第136話 衛兵スプリン
「トティ、私は転移魔法を使って疲れたから、部屋で休むわ。どうせ謁見は明日になるでしょ」
「そうね。リーマラ、貴方は休んでください」
「ユウマくん、じゃーねぇ」
リーマラは1人で何処かに行った。
「ユウマさん、私はお父様に到着の報告と謁見の許可を取ってくるわ」
トティはそう言うと周りを見て、衛兵の1人を呼ぶ。
「スプリン、ユウマさんを客間に案内して。ユウマさん、謁見は明日になると思うので、今日は客間で休んでください」
「は、はい……」
痩身で美形の衛兵スプリンはトティとユウマの元に駆け寄る。
「畏まりました」
俺はスプリンの後についていく。
ん? 空間把握で居城を確認しているけど、何だか外側に向かっている様だ。
「何処に行くのですか? 客間の方向じゃ無いですよね」
俺はスプリンに尋ねる。
「ちっ、気付いたか、いいからついてこい」
俺をチラ見した後、前に進むスプリン。
俺は立ち止まる。
「俺が公爵に呼ばれて来てるのを知ってますかぁ?」
スプリンは俺がついて来ないのに気付き振り返る。
「ちっ、平民の冒険者ごときが客面するなよ。
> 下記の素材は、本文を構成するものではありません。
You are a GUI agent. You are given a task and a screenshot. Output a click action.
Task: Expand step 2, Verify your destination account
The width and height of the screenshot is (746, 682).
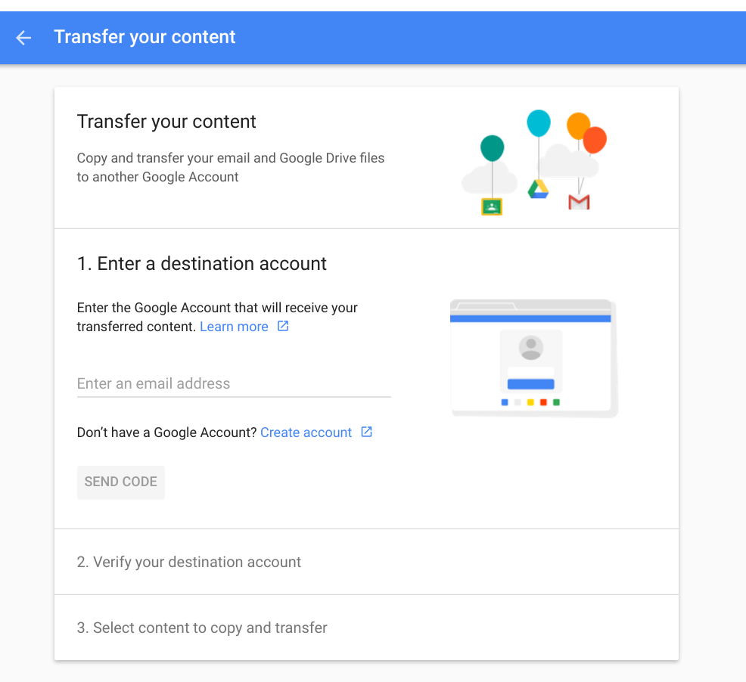point(188,562)
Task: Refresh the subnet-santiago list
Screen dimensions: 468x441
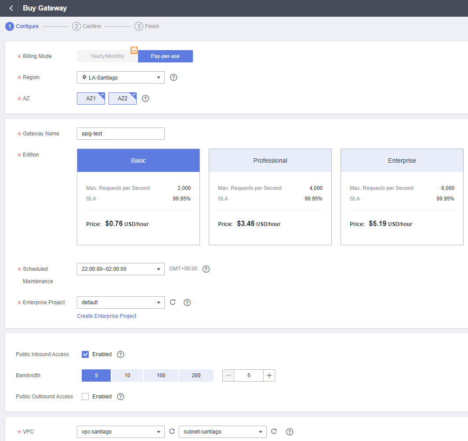Action: [x=274, y=431]
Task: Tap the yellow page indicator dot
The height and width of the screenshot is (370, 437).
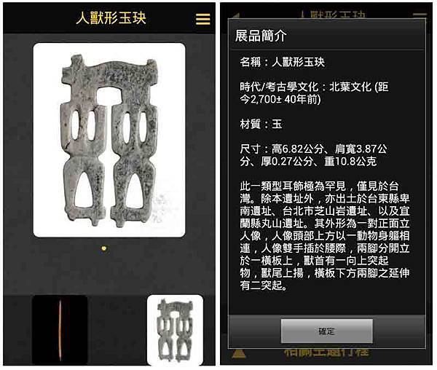Action: (x=104, y=248)
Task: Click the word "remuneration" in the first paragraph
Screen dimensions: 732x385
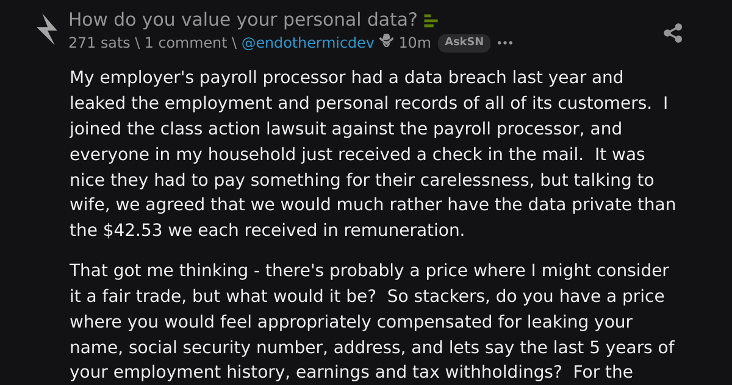Action: point(403,231)
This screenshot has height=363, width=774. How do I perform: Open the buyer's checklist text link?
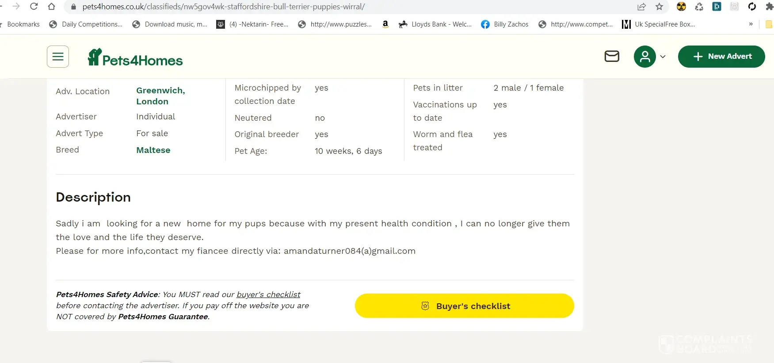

四の五の言わずついて来い」
「ちゃんと説明して貰えませんか? 何処に連れて行こうとしていますか? このまま真っ直ぐ進むと……、ははぁ、訓練所ですか」
「貴様ぁ、この城に来たことがあるのか?」
スプリンは連れて行こうととした場所を言い当てられて驚く。
訓練所に連れて行こうとしているのは、間違いなさそうだな。
「俺の事を話すつもりはありません」
「くっ、生意気言いやがって。」
訓練所にいるのは……、空間把握で訓練所を調べると、複数の騎士と共に公爵の次男がいた。名前はソンマイねぇ。
ふ~ん。
「ソンマイ卿が俺を呼んでいるのかな?」
「な、なにぃ! 何で分かったぁ!」
図星かぁ。
「俺はトティ公爵令嬢に呼ばれてここにいるので、ソンマイ卿とに面会は遠慮しておくよ」
厄介事にしかならないよなぁ。
俺は振り返り来た道を引き返す。
「ちょ、ちょっと待てぇ!」
スプリンが大声を出して、慌てて俺の腕を掴もうとする。
俺はスルッとスプリンの掴もうとした右手を躱す。
「なんだなんだ!」
スプリンに大声が聞こえたのか、ぞろぞろと訓練所から騎士達が出て来た。
「おい、貴様は何者だ?」
騎士達は俺とスプリンの方に走ってくる。
これ、走ったら逃げたと思われて面倒事になるなぁ。
俺は諦めて騎士達が来るのを待つ。
「公爵令嬢トティ様に言われて、公爵様と面会に来たユウマと申します」
騎士達の後ろから、ニヤニヤしながら貴族服の男が出て来た。
「貴様が『海の洞窟』を攻略したAランク冒険者のユウマか?」
「はい。そうです」
「おれは公爵次男のソンマイだ」
はぁ、厄介な事になっちゃったよぉ。
「ソンマイ卿、ユウマはソンマイ卿が訓練所にいらっしゃるのを知ってて同行を拒否しました」
スプリンはソンマイに駆け寄るとそう説明した。